Transforming Sales Enablement with Conversational AI
Conversational AI and Sales Enablement as a problem statement is what we are tackling at Zipteams. Getting started in the sphere of conversational intelligence poses some crucial roadblocks. The primary one, in our experience, was the sheer variety of data that flows into our systems.
Initially, we approached every use case from a perfectionist’s point of view. We started applying state-of-the-art algorithms and models to the entire bulk of calls taking place in our digital meeting rooms. We imagined that this would ensure that we let nothing slip through the cracks.
This posed 3 major issues:
1. Risk of a very high spend when using some off-the-shelf models for various downstream inference tasks
2. Handling noise and edge cases was difficult in situations where we had to build models from scratch because a significantly larger training dataset (with negative sampling) was required
3. Long Inference time in certain use cases
We realized that most of the insights or information worth indexing came from a tiny subset of a conversation when compared to the entire duration of the call. Therefore, we adopted a different processing style to combat the issues we faced above.
1. We built a lightweight monitoring engine that focuses on quickly (read: VERY quickly) identifying “interesting” moments from a call in real-time. We do this with a combination of age-old techniques (E.g.
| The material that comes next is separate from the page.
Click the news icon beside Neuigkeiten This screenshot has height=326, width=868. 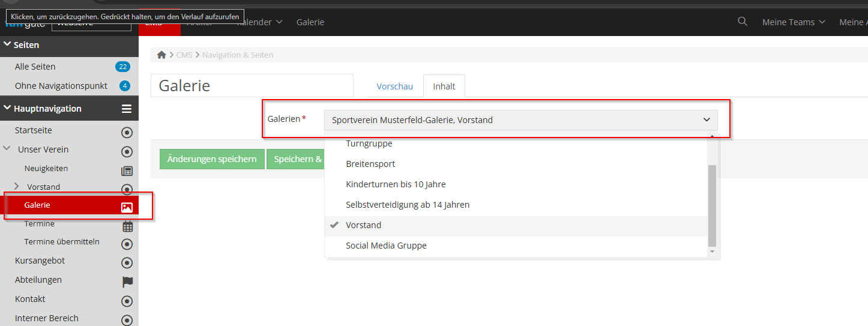tap(127, 171)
Regex, NER, tokenization, POS tagging, etc.) as well as some low-latency inference models deployed at the nodes through which the call session is being managed i.e. the audio-video bridges.
2. Once an “interesting” moment is captured, we asynchronously push it to our secondary inference layer that hosts some larger use-case-specific high-latency models, which weed out the false positives.
This approach has now put us in a position to tackle some complex use cases in real-time and have the analysis ready without any post-processing requirements.
Although this AI engineering paradigm has existed for a while, we’re seeing the vast potential for its use in the conversational AI space, especially in some high-cost processing stages, such as speech-to-text engines.